Filter the data for lines with the word "agent", then copy every line so identified.

Extracted data entries:

────────

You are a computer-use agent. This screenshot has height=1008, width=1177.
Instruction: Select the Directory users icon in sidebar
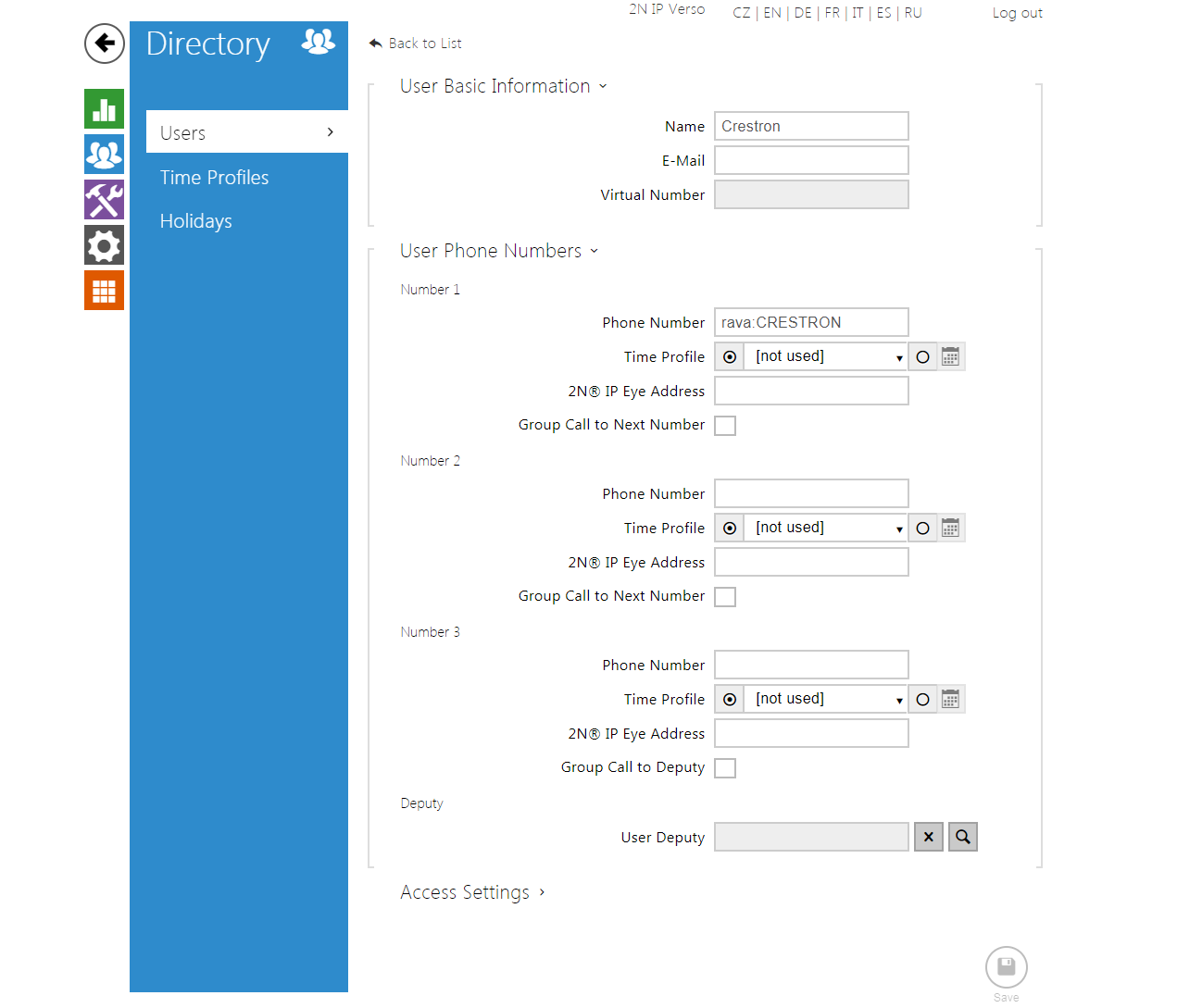point(104,154)
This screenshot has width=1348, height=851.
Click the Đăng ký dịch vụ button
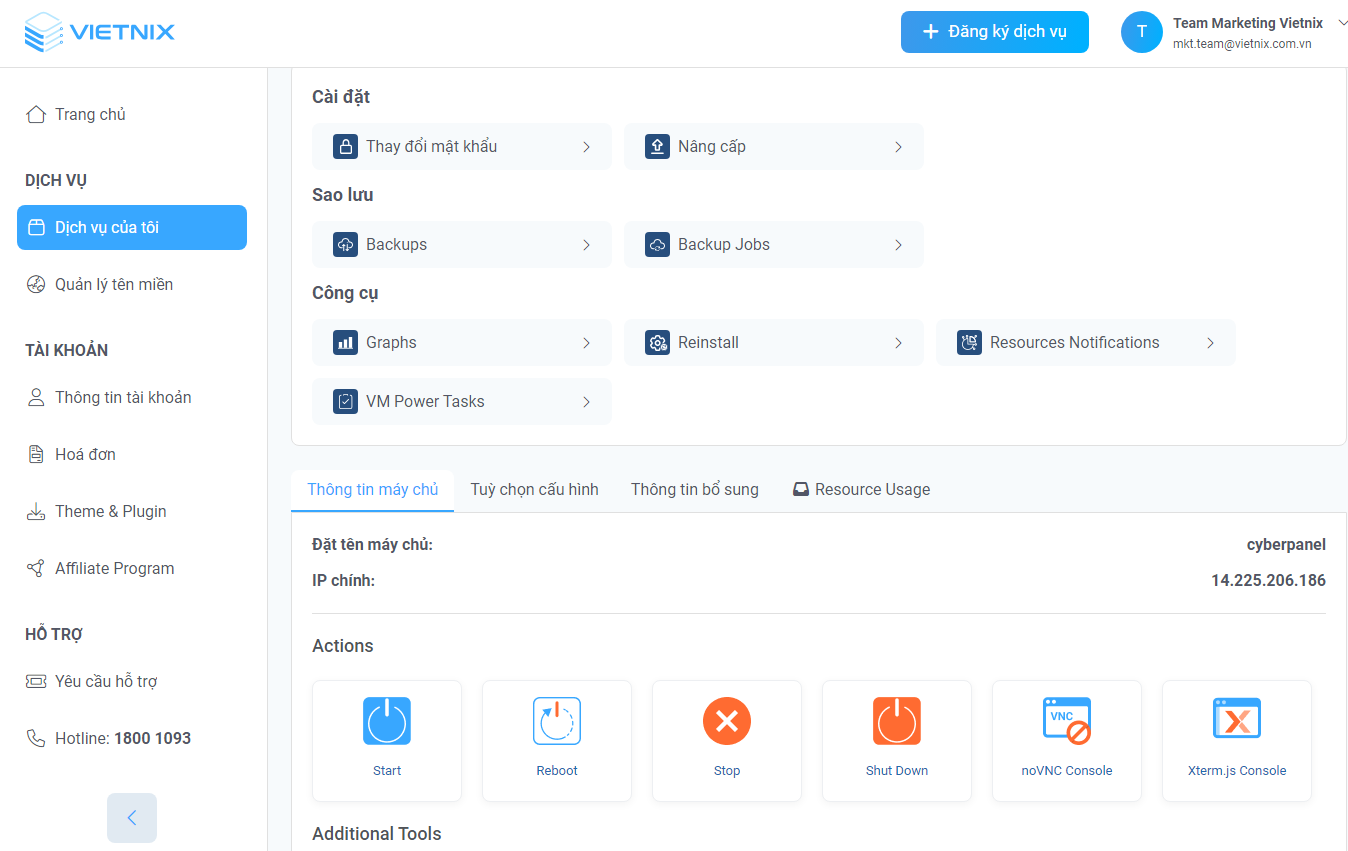coord(994,32)
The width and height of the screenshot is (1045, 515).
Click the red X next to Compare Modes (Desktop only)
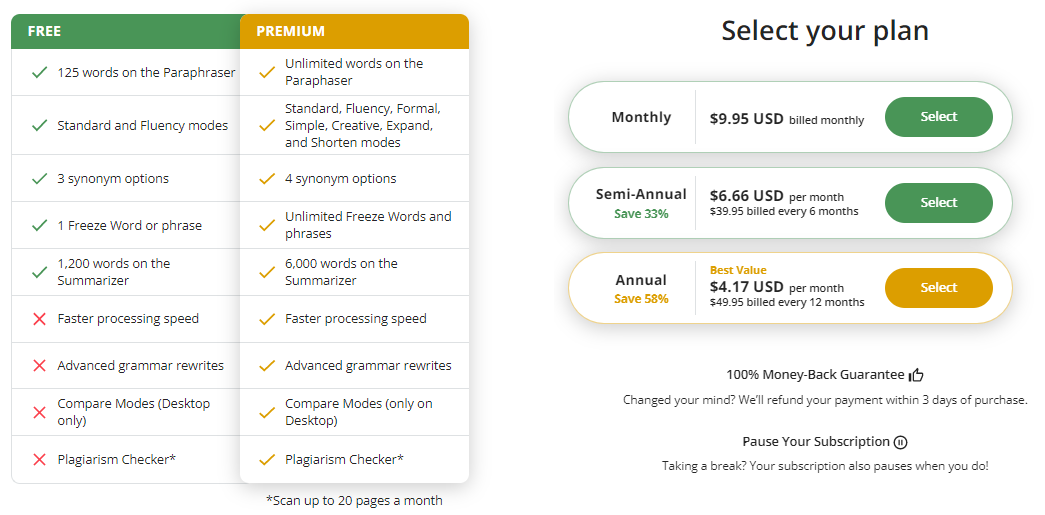(x=40, y=412)
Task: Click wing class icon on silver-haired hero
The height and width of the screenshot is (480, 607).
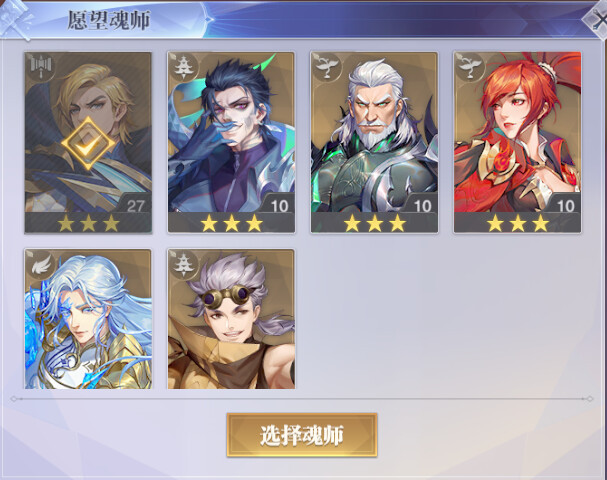Action: (41, 265)
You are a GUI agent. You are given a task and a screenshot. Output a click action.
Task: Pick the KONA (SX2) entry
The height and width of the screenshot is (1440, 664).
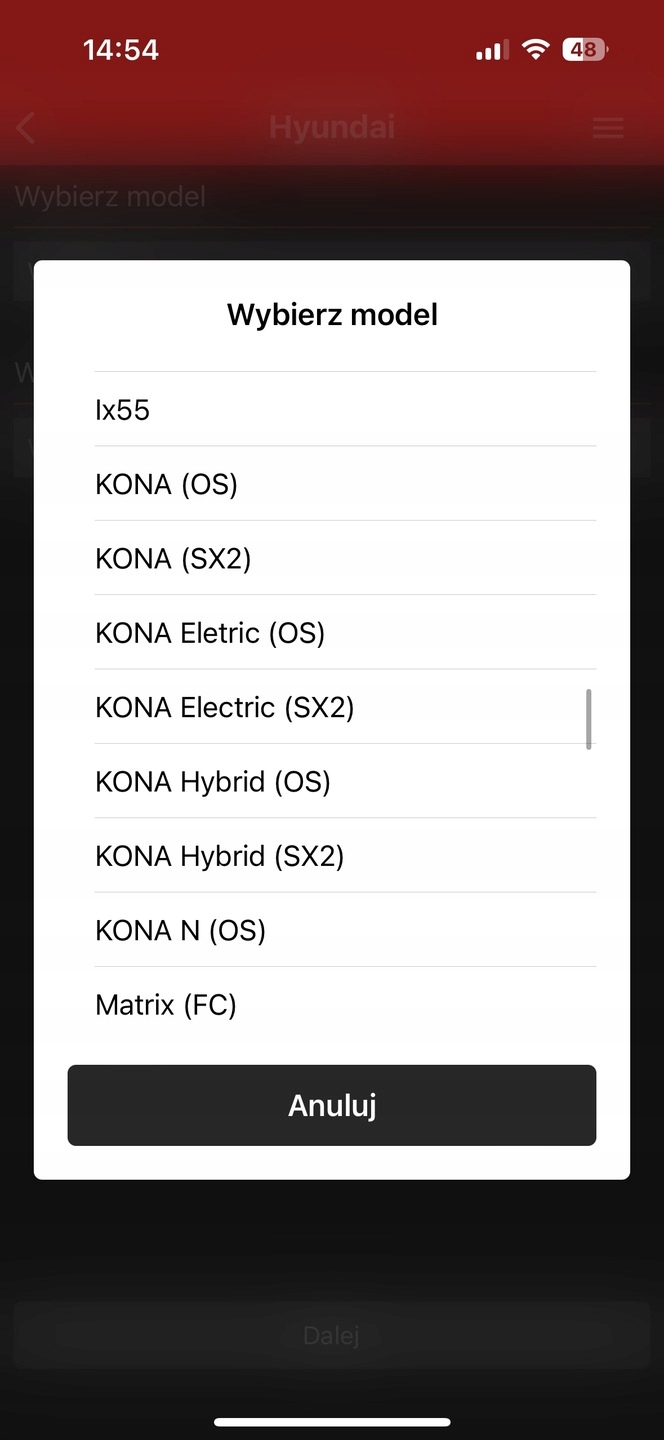345,558
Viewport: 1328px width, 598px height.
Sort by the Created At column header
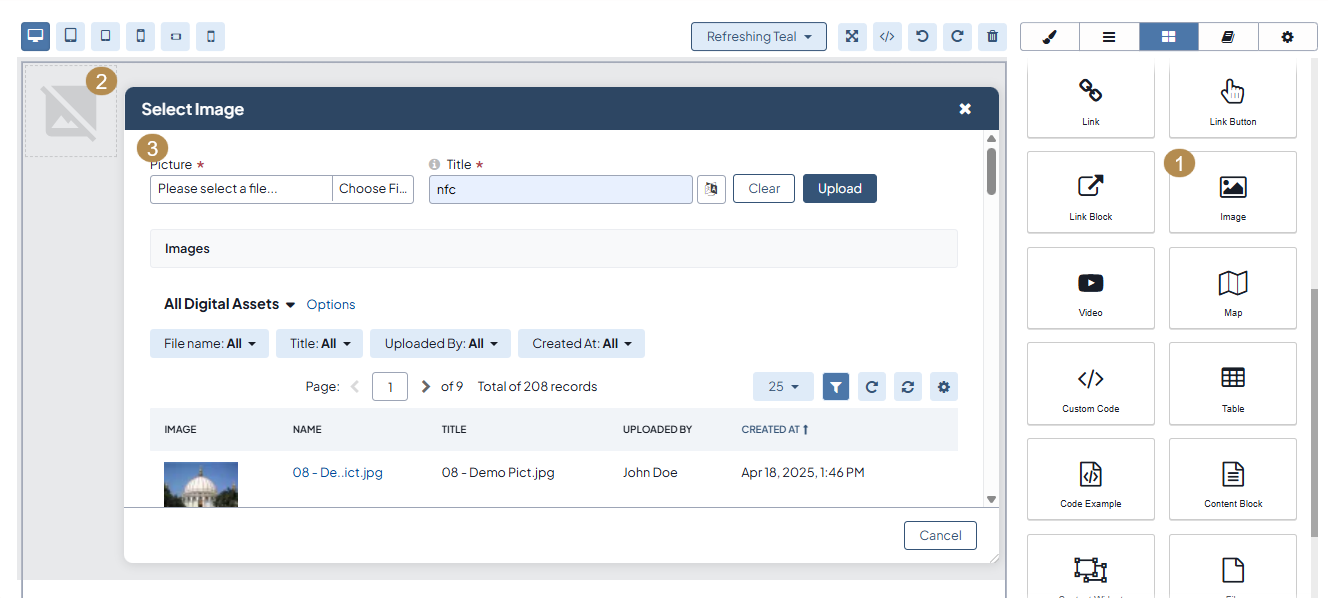(x=774, y=429)
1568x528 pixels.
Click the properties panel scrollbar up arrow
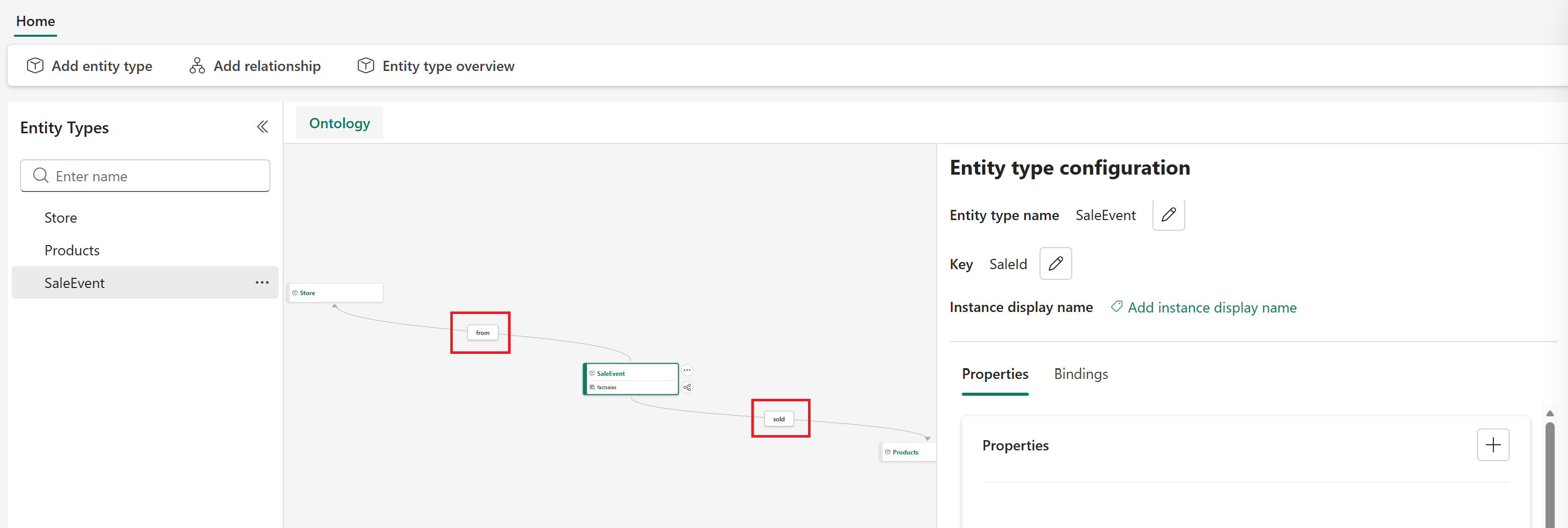point(1550,414)
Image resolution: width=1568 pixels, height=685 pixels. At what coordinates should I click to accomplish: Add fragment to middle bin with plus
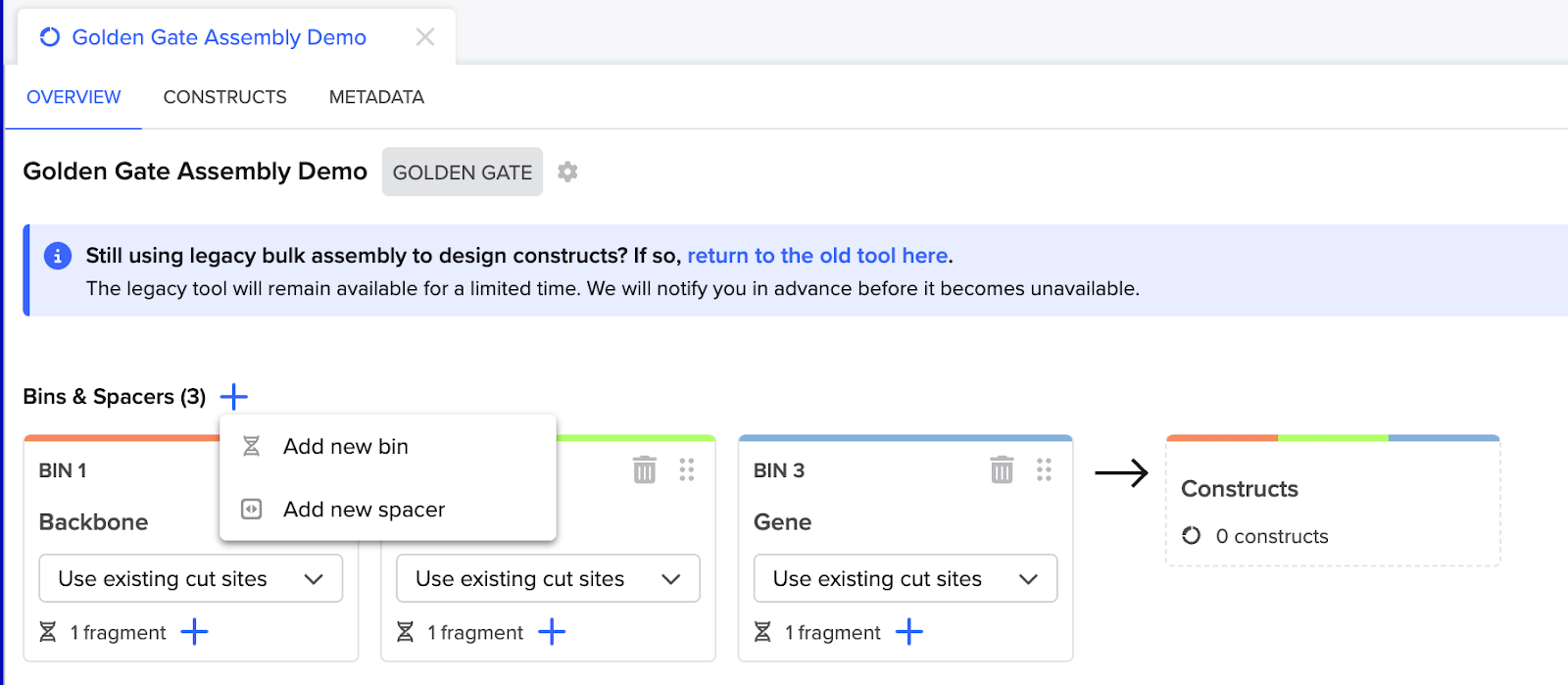(553, 632)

────────

WRITTEN REPLY:
You are a computer-use agent. This screenshot has height=1008, width=1177.
You are a GUI agent. You are given a task and a screenshot. Output a click action.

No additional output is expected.